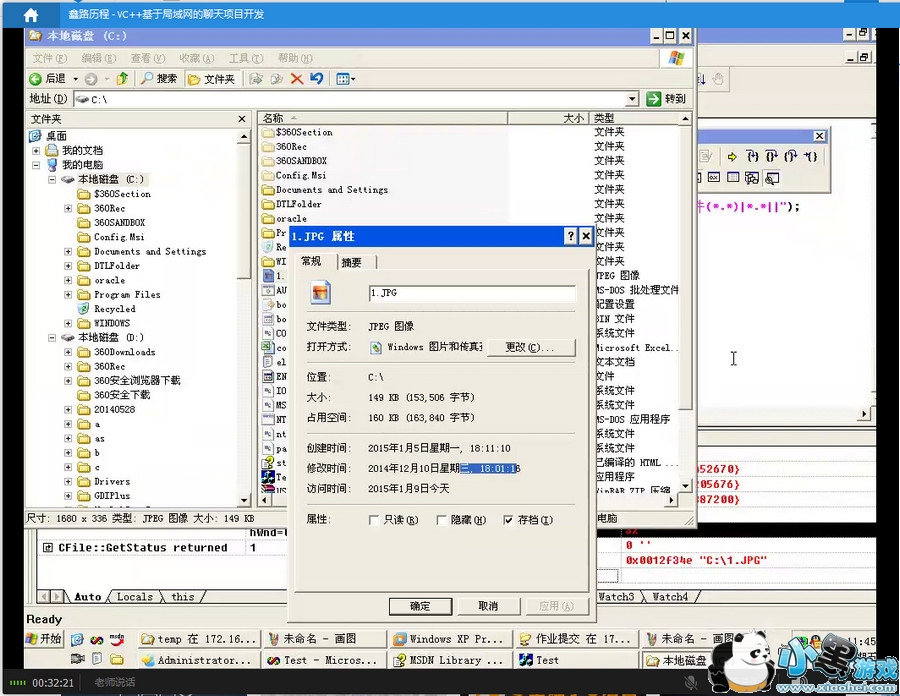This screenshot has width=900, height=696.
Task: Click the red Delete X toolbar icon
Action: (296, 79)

* * *

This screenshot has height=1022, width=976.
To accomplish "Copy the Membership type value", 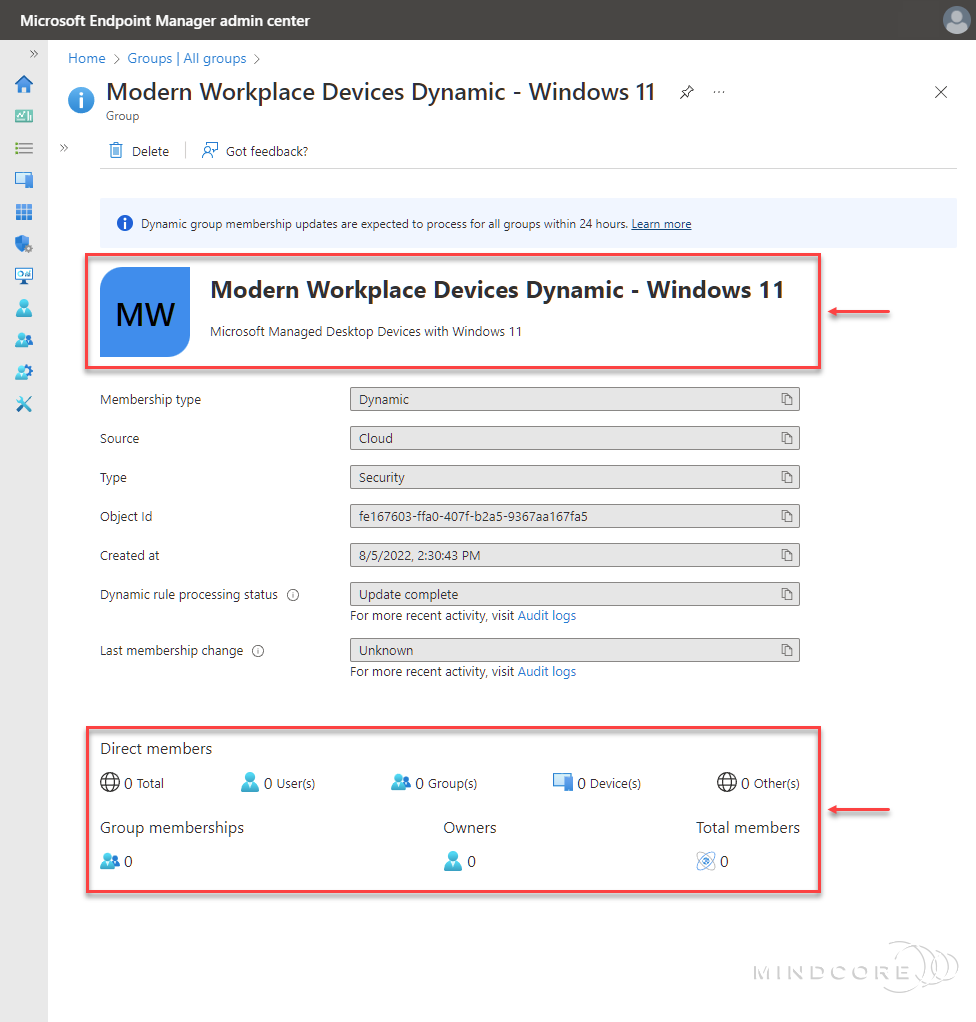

→ WHAT TO WORK ON:
Reproduce the material verbatim from the line containing "This screenshot has width=900, height=696." through the line containing "Action: (296, 79)", both lines included. Leave the pictures out of your answer.

→ OUTPUT FOR THIS TASK:
This screenshot has width=900, height=696.
Task: Click the red Delete X toolbar icon
Action: (296, 79)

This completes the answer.